Skip to content

Tutorial for Analyzing a Large Sloppy Code Base

Tyson Andre edited this page Aug 1, 2021 · 31 revisions

A large mature PHP code base is very unlikely to pass analysis cleanly. This tutorial is meant to provide some guidance on how to get started analyzing your code and get to a place where static analysis is actually useful.

Edits to this page are very welcome. Feel free to get in touch if you have any questions.

Gitter

Getting Started

The process of starting analysis looks like

  • Get Phan running
  • Set up your environment
  • Generate a File List
  • Start doing the weakest analysis possible and fixing false-positives
  • Enforce clean analysis for your team
  • Slowly ramp-up the strength of the analysis

Get Phan Running

The first step is to get Phan running. Take a look at Getting Started for help getting PHP7, the php-ast module and Phan installed.

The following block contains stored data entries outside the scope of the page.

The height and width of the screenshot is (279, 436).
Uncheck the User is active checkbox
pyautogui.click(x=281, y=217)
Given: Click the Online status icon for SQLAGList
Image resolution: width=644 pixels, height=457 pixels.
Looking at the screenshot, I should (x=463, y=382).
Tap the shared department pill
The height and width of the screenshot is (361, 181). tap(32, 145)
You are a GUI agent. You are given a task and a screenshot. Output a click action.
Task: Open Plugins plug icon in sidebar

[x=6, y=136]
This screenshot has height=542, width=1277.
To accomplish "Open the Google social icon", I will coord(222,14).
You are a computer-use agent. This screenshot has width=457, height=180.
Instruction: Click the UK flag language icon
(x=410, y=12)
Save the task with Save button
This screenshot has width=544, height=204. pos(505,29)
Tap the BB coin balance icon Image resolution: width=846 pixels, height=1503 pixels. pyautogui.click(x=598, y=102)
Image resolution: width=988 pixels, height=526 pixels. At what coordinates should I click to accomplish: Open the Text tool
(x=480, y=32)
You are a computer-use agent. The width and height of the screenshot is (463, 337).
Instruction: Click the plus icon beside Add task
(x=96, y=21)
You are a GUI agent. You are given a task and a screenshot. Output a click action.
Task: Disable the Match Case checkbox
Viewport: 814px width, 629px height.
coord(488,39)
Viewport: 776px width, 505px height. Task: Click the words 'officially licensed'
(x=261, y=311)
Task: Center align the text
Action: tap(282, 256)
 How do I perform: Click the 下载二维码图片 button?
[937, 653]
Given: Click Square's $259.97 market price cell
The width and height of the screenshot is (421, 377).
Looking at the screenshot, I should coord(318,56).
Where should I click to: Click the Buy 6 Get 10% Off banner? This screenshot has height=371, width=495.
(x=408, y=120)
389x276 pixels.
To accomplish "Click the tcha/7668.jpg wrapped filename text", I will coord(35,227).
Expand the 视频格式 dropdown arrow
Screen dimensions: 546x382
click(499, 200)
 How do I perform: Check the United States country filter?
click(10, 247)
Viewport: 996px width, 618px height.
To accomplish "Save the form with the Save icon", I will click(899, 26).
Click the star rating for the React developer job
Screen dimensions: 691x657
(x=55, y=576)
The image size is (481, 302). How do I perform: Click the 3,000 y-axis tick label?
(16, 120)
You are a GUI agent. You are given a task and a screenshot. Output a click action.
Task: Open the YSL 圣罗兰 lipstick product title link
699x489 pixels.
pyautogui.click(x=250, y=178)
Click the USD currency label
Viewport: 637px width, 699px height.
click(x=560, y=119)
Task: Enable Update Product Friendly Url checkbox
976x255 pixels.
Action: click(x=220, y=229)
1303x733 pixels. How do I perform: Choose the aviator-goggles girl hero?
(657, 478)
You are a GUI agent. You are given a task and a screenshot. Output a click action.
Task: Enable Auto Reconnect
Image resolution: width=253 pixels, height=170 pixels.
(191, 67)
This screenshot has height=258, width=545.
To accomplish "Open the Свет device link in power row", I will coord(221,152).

If you have PHP version 7 installed with the php-ast module and your project uses composer, you can just run composer require --dev "phan/phan:3.x" to add Phan to your project with the binary available in vendor/bin/phan.

Set Up Your Environment

Because many people will be running Phan over and over, it'll be helpful to check in a Phan config to the root of your code base.

There are three ways to set this up:

1. Automated setup for composer projects

This can be used on a project that has composer.json set up with an autoloader configuration for your project. If your project does not use composer, manually set up .phan/config.php instead

cd /path/to/project-to-analyze
# --init-level can be anywhere from 1 (strictest) to 5 (least strict)
path/to/phan --init --init-level=5

We recommend manually checking the generated config to see if the directory_list, file_list, and exclusions are reasonable.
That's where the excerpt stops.